Andrew Doyle’s The New Puritans: How the Religion of Social Justice Captured the Western World—which he’s described as his “final word” on contemporary culture wars—draws in part on an argument I’ve made, both in the Spectator and for this magazine. To wit, “those who are too famous, wealthy, or powerful to be cancelled” instead end up in media outlets read or watched by readers or viewers with whom they already agree.

I call the phenomenon “the Silo Effect”, perhaps betraying a country childhood. Doyle, following me, does the same. Only true superstars—think J. K. Rowling—avoid this fate. Cancel mobs cannot hold back the tidal wave of people who want to read everything Rowling puts into print.

Imagine, then, two polished metal grain silos facing each other across an expanse of fields, or on opposite sides of a rural highway. Unless their respective owners make a deliberate decision, there’s no way the contents of either will commingle with the other. When I tell people the first piece I wrote on cancel culture ran in the Guardian—in April 2015—their stunned responses reveal how much the door has closed to “the other side” since 2016, with Leave’s win in the Brexit referendum and Donald Trump’s election victory.

Yes, the Guardian once evinced an admirable editorial desire to expose left-leaning readers to a wide range of perspectives, including those of political opponents. And no, it doesn’t do that anymore. In the Year of our Lord 2022, I’m confident when I say I’ll never write for the Guardian again.

Doyle, like me, was on the receiving end of a failed cancellation attempt. In both cases, bad behaviour from those who hated us parlayed our books into bestsellers. We were, however, siloed. Doyle now works for GB News, a centre-right television station where the owners, Doyle, and viewers all agree on the importance of free speech.

Yet Doyle is a lifelong Labour voter who supported Jeremy Corbyn both as Labour leader in 2015 and then in the 2017 general election. It’s just that (in writer Louise Perry’s lapidary words), he’s now “right-coded.” This depressing phenomenon—a by-product of escalating polarisation and partisanship—means The New Puritans will be ignored by the people who most need to read it.

So, if I can persuade people reading this review to buy it and share it around, maybe I’ll do some good.

Doyle starts with the now-familiar claim that Wokery is a Christian heresy, with its concern for victims and exaggerated stories of oppression. However, he soon deviates from the standard theological template and draws on his expertise in Renaissance and Early Modern literature (he has an Oxford doctorate in the field, and once tutored it at the university’s famously gay college, Wadham). He moves deftly onto an argument running thus: what is variously called “the successor ideology,” “critical social justice,” and “identity politics”—“woke” for short—blends Protestant religious fundamentalism with mass hysteria, as in the Salem Witch Trials.
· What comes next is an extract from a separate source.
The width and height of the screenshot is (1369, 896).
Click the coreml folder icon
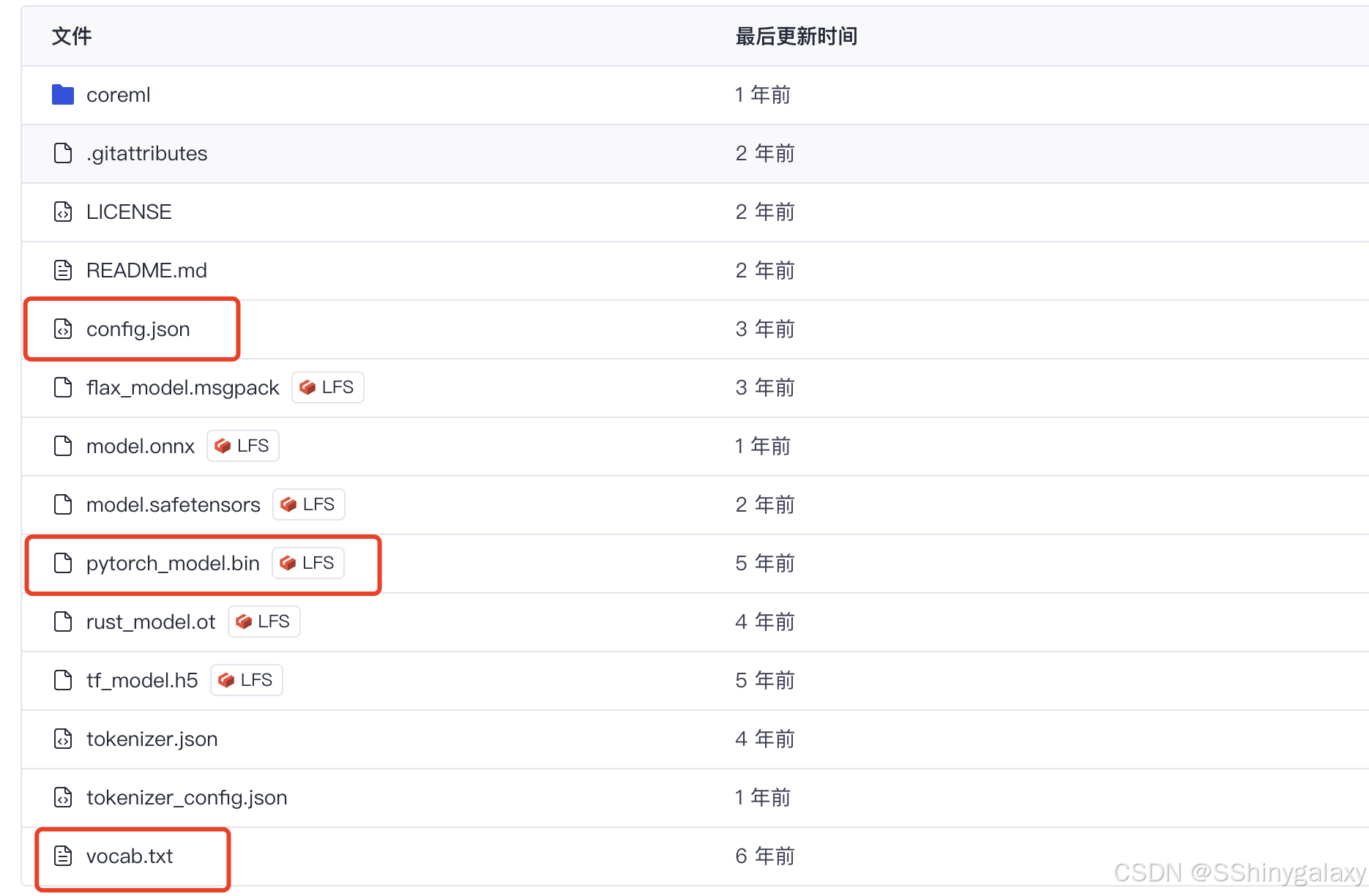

Religiosity and Christian roots aren’t enough to explain Wokery. Something more is needed. That something more turns out to be a combination of mass hysteria and evidentiary gullibility.

This means he eschews other people’s appellations (including mine, usually “Wokery” or, when I’m especially annoyed with Michel Foucault, Wokismé), opting instead for “the new Puritans.” Of particular importance is his account of how various New England courts were persuaded to accept “spectral evidence” from girls claiming that people in their communities were witches who’d signed the Devil’s book and so joined the Devil’s Party. “Spectral Evidence”—ghostly apparitions of certain named townsfolk, sometimes with familiars (a yellow bird; two grotesqueries; a man in black)—along with assertions the girls had been “bitten and pinched by invisible agents” was accepted as evidence of guilt. 19 innocent people were hanged on the strength of it, while one man, Giles Corey, was pressed to death for refusing to enter a plea.
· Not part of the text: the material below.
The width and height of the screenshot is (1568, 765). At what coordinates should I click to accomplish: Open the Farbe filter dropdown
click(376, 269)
Of course, to state this is to state the commonplaces of American history. In historian George Lincoln Burr’s memorable phrase, “the Salem witchcraft was the rock on which the [Puritan] theocracy shattered.” However, Doyle’s point is that “spectral evidence,” “lived experience,” and “invisible systems of power and oppression” are siblings under the skin. All are based on perception alone and are phenomena only visible to those who claim (or claimed, in the case of the long-dead Salem girls) to be able to see. All allow people who should be called “plaintiffs” or “complainants” to style themselves “victims,” thereby abrogating the presumption of innocence.

This insight lights up the universe—or at least, the university (of which more later). The non-American reader soon learns that when courts stopped accepting “spectral evidence,” the witch trials came to a natural end, while those awaiting trial were pardoned. The whole business lasted little over a year, and Doyle is at pains to show how American witch trials were self-limiting in a way European ones (where tens of thousands of people were executed) often weren’t. He observes that, “by the standards of seventeenth-century Europeans, they showed remarkably little tendency to hunt witches, yet one lapse, repented of by those who had a part in it, has stigmatised them as uniquely inclined to this practice.”
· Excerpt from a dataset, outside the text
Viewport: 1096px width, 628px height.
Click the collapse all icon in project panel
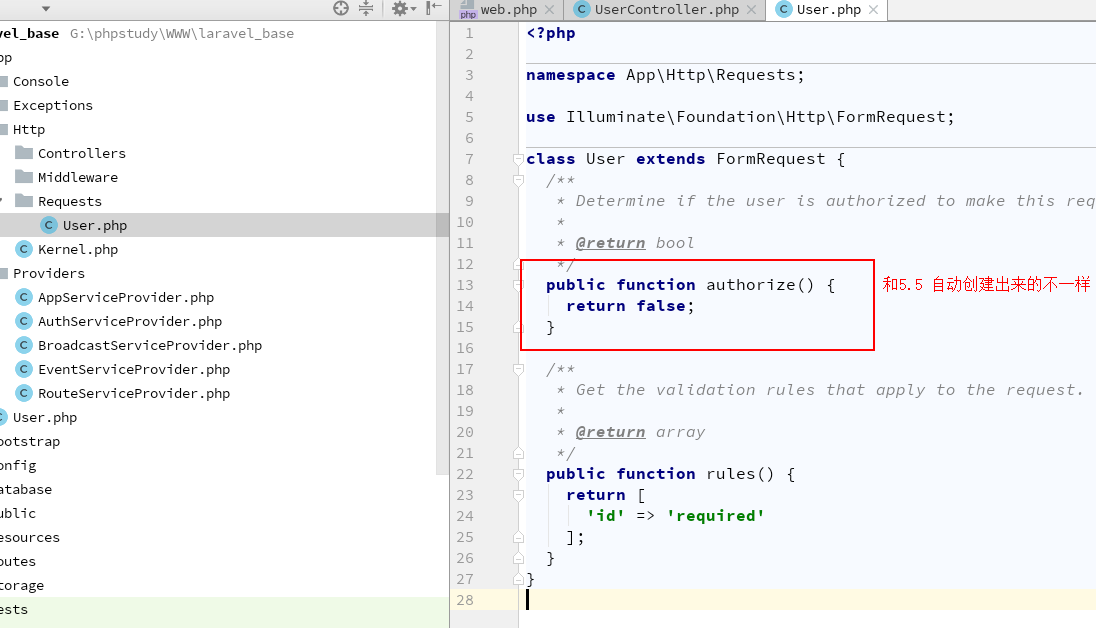click(366, 9)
In other words, religiosity and Christian roots aren’t enough to explain Wokery. Something more is needed. That something more turns out to be a combination of mass hysteria and evidentiary gullibility.

The book’s saddest chapter concerns Doyle’s departure from academia, in large part because he blames universities for the credulity and cruelty now pervasive among woke staff and graduates. He points out that freedom of speech is so mistrusted thanks to the belief—and it is mere belief, there is no evidence for it—that “reality is constructed and conceptualised via systems of language.” The universities doubling up as nonsense factories also explains “the monomania over power structures, which followed on directly from the Foucauldian notion of the interconnectivity of power and knowledge.”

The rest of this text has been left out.